Fast Food for Justice does not negotiate collective labor agreements or represent workers, but it offers them guidance about how to channel their complaints when employers fail to comply with the new laws regarding scheduling or sick days, for instance.

“I want to be treated with respect, and I like to know that there is a place I can call to make that happen,” explained Luis referring to the new organization, which is funded by deducting the equivalent of one hour of work per month, or $13.50, through the end of this year.

Violeta Luis works at a McDonald’s. (Photo by Mariela Lombard via El Diario)

Even though the organization has been officially launched and counts on the support of other groups – such as the Center of Popular Democracy, Make the Road New York and the New York Taxi Workers Alliance, in addition to elected officials including Comptroller Scott Stringer and Public Advocate Letitia James – it will face challenges in the future. The National Restaurant Association’s Restaurant Law Center has filed a lawsuit against forcing fast food companies to deduct contributions made by workers to Fast Food Justice.

The support that Fast Food Justice enjoys from these other organizations not only allows the group to offer coverage to workers and verify that companies comply with city laws, but also to act in other areas of social and community justice affecting these employees, such as fair public policy on transportation, safe and affordable housing and immigration matters.

James said that this organization is the latest victory for workers in a year in which legislation regarding scheduling and access to more work hours has been improved.

For his part, Stringer described the birth of Fast Food Justice as a chance to “deliver real and lasting progress for working people.”

Tsedeye Gebreselassie, a member of Fast Food Justice’s board, stated that the organization will not stop until workers in this sector have transformed their industry into one where their jobs allow them to support their families.

Satisfied workers

José Sánchez and Albino Hernández, both born in Mexico and employees at Domino’s Pizza, said that the wage increase they received early this year and the $15 they will be paid beginning in 2019 will bring financial relief to their families.

José Sánchez (left) and Albino Hernández (Photo by Mariela Lombard via El Diario)

“The cost of living in New York gets higher and higher. Maybe this wage is low for some, but for us it is a great victory. We work too hard for our families. We deserve that work to be rewarded,” said Hernández. “The struggle of the workers does not end here.
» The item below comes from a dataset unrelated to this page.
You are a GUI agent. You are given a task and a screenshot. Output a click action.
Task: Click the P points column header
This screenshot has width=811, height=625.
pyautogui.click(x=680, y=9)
Much remains to be changed, but now we are united and know how to get organized.”

Sánchez, who has worked for the pizza chain for six years, said that he is happy to be a part of the workers’ organization. “Right now, we do not have a specific time when we get off, and we are unable to make plans. Now, with the new laws, they are going to have to respect that. Through Fast Food Justice, we will make sure that the laws are obeyed.”

The worker said that having this organization on their side does not mean that they are giving up on their demands to form a union. The SEIU, which has supported the fight for $15 with its power and resources, has been unable to unionize many workers, but Sánchez believes that the struggle to achieve this will continue.